DATA PROCESSING

First we need to clean the data - fix manual input errors, remove duplicates and make sure that users do not appear multiple times.

We want to separate the data to sessions logged before the test start and after the test start date.

Since we want to measure users' conversion and don't want to randomly select same users multiple times, we need to make the "user_id" column unique. To do that we have 2 methods:

  1. Calculate LTV for each user
  2. Focus on the first exposure of each user

We also need to create a new column "converted" with binary variables where "1" means conversion if total amount spent is greater than 0 and "0" otherwise.

First method: calculate LTV for each user

A/B TEST

First, we need to decide on a sample size, which depends on a few factors:

Power of the test (1 — β) — This represents the probability of finding a statistical difference between the groups in our test when a difference is actually present. This is usually set at 0.8 by convention.

Alpha value (α) — The critical value of 0.05

Minimum Detectable Effect — The difference we expect to see between the conversion rates. We assume it's 2%.

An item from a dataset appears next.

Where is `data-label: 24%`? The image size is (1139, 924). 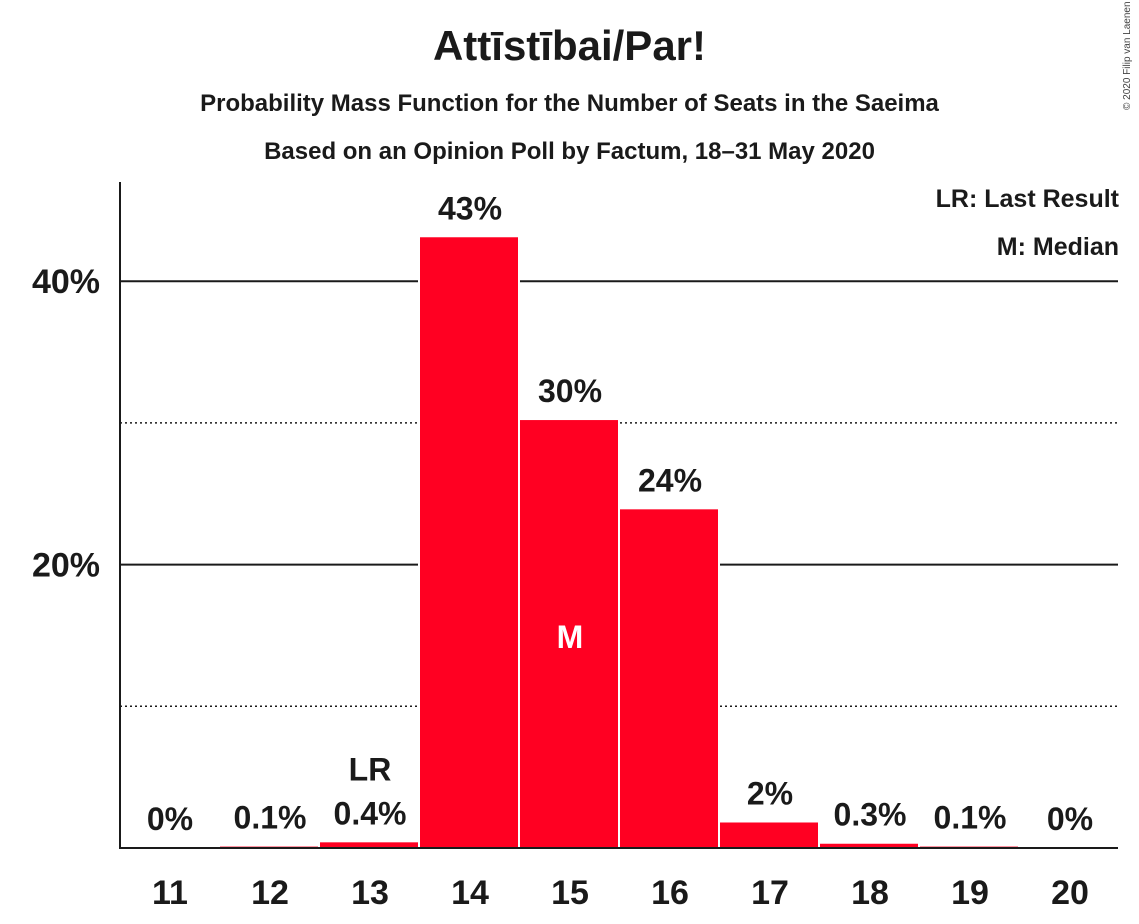
data-label: 24% is located at coordinates (670, 480).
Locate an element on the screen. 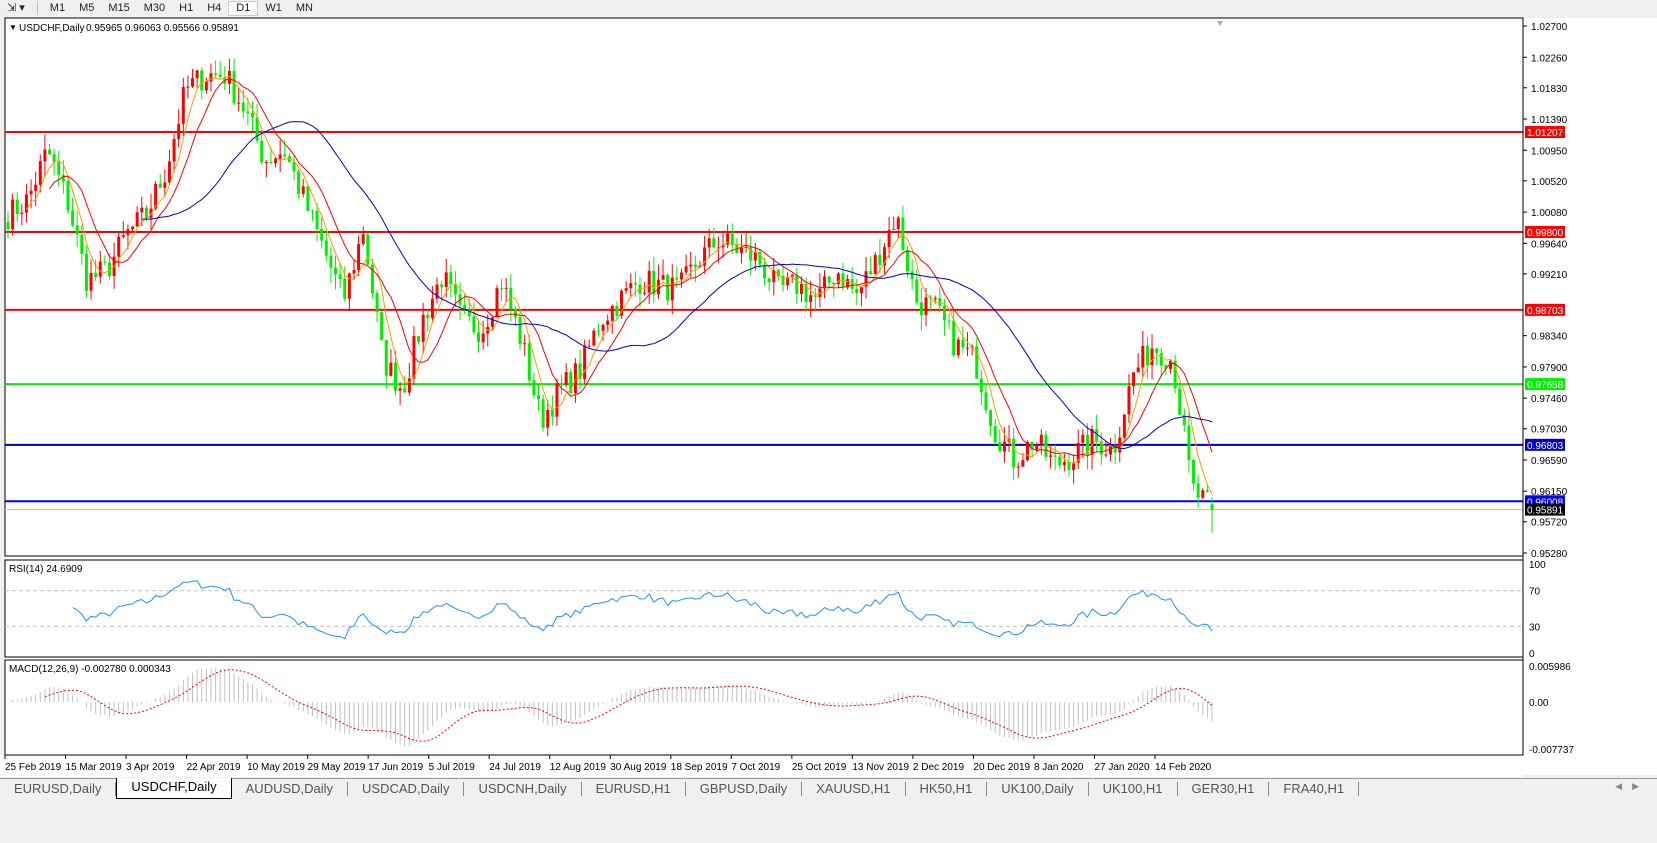 This screenshot has height=843, width=1657. chart-tab: EURUSD,Daily is located at coordinates (58, 789).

In the table above, it does look like our two designs performed very similarly. The old design performed slightly better, 6.4% vs. 6.3% conversion rate.

Since we have a large sample, we can use the normal approximation for calculating the p-value with a z-test. The p-value=0.725 is much higher than α=0.05 threshold, meaning that the new design did not perform significantly different than the old one.

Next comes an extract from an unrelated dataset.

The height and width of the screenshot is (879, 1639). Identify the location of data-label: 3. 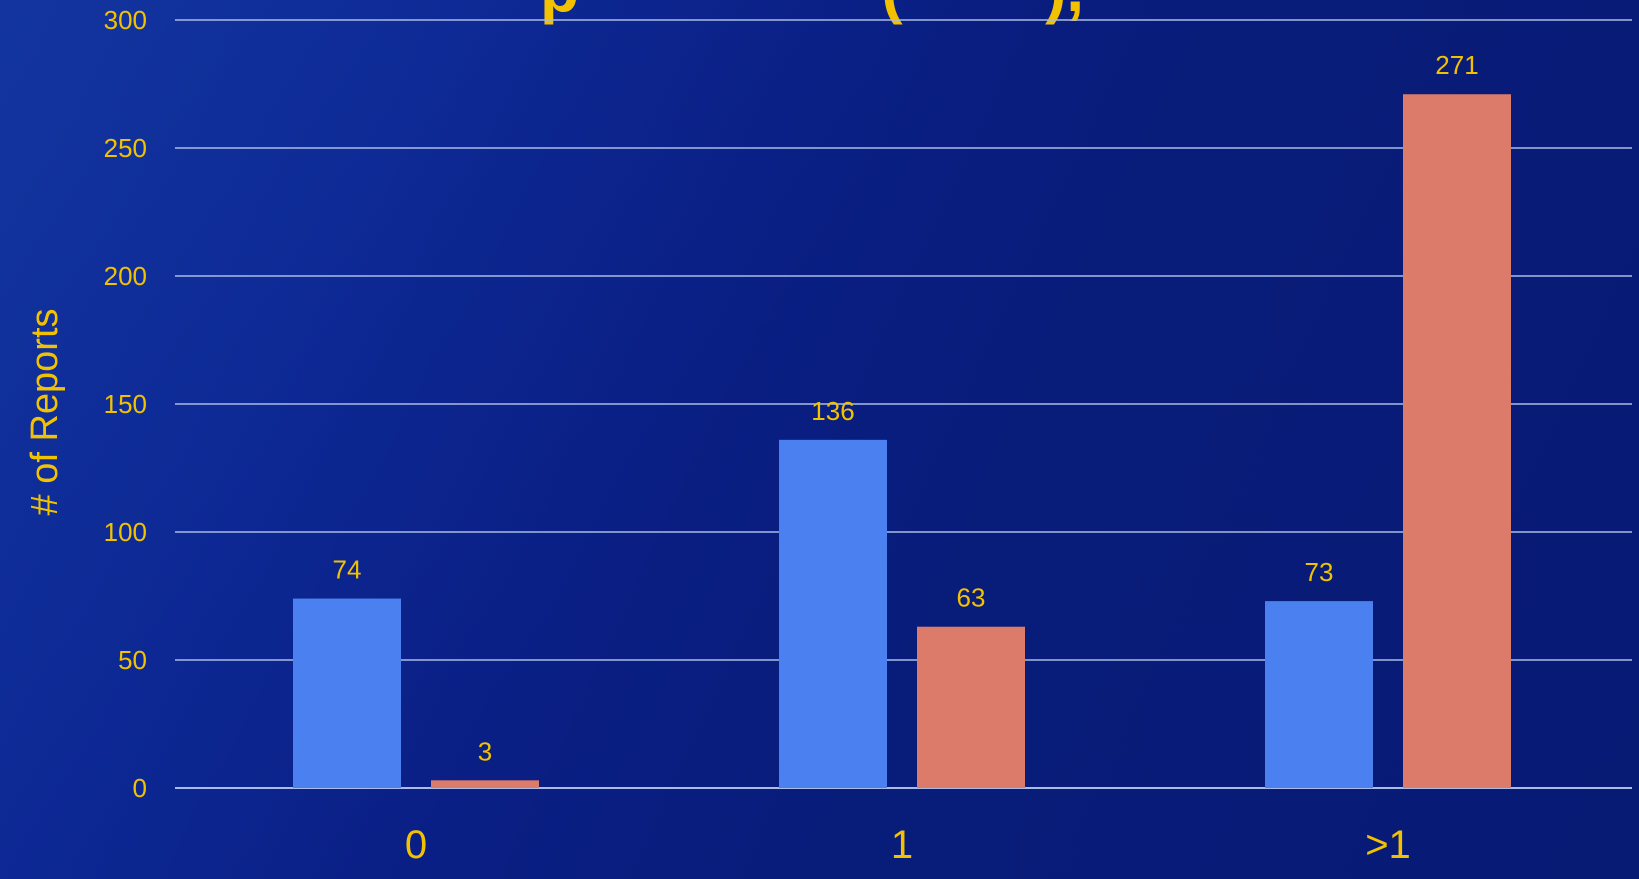
(485, 751).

As we saw, there's no significant difference in conversion rates between the 2 groups. However, each user in the treatment group spends on average ~38% more than users in the control group, while playing a similar number of matches.

Second method: First exposure of each user

A/B TEST

First, we need to decide on a sample size, which depends on a few factors:

Power of the test (1 — β) — This represents the probability of finding a statistical difference between the groups in our test when a difference is actually present. This is usually set at 0.8 by convention.

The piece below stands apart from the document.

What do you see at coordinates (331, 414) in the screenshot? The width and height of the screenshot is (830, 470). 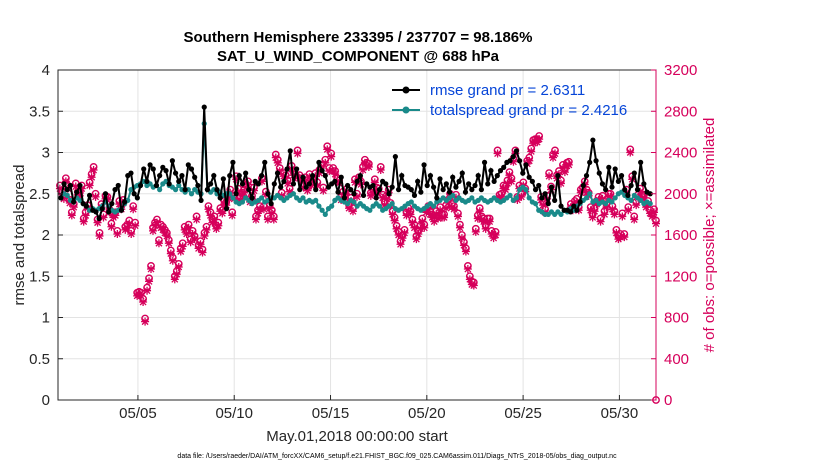 I see `x-tick-label: 05/15` at bounding box center [331, 414].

Alpha value (α) — The critical value of 0.05

Minimum Detectable Effect — The difference we expect to see between the conversion rates. We assume it's 2%.

In the table above, it does look like both of the designs performed very similarly. The new design performed slightly better, 2.5% vs. 2.2% conversion rate.

Since we have a large sample, we can use the normal approximation for calculating the p-value with a z-test. The p-value=0.615 is much higher than α=0.05 threshold, meaning that the new design did not perform significantly different than the old one, which corresponds to the results we got using the first method.

As we saw, there's no significant difference in conversion rates between the 2 groups. Furthermore, there's no much difference in matches played and average amount spent per user as opposed to the previous method. However, the treatment group earns and spends more hard currency than the control group, possibly because of the cherries offered as a reward on the first day in the new design.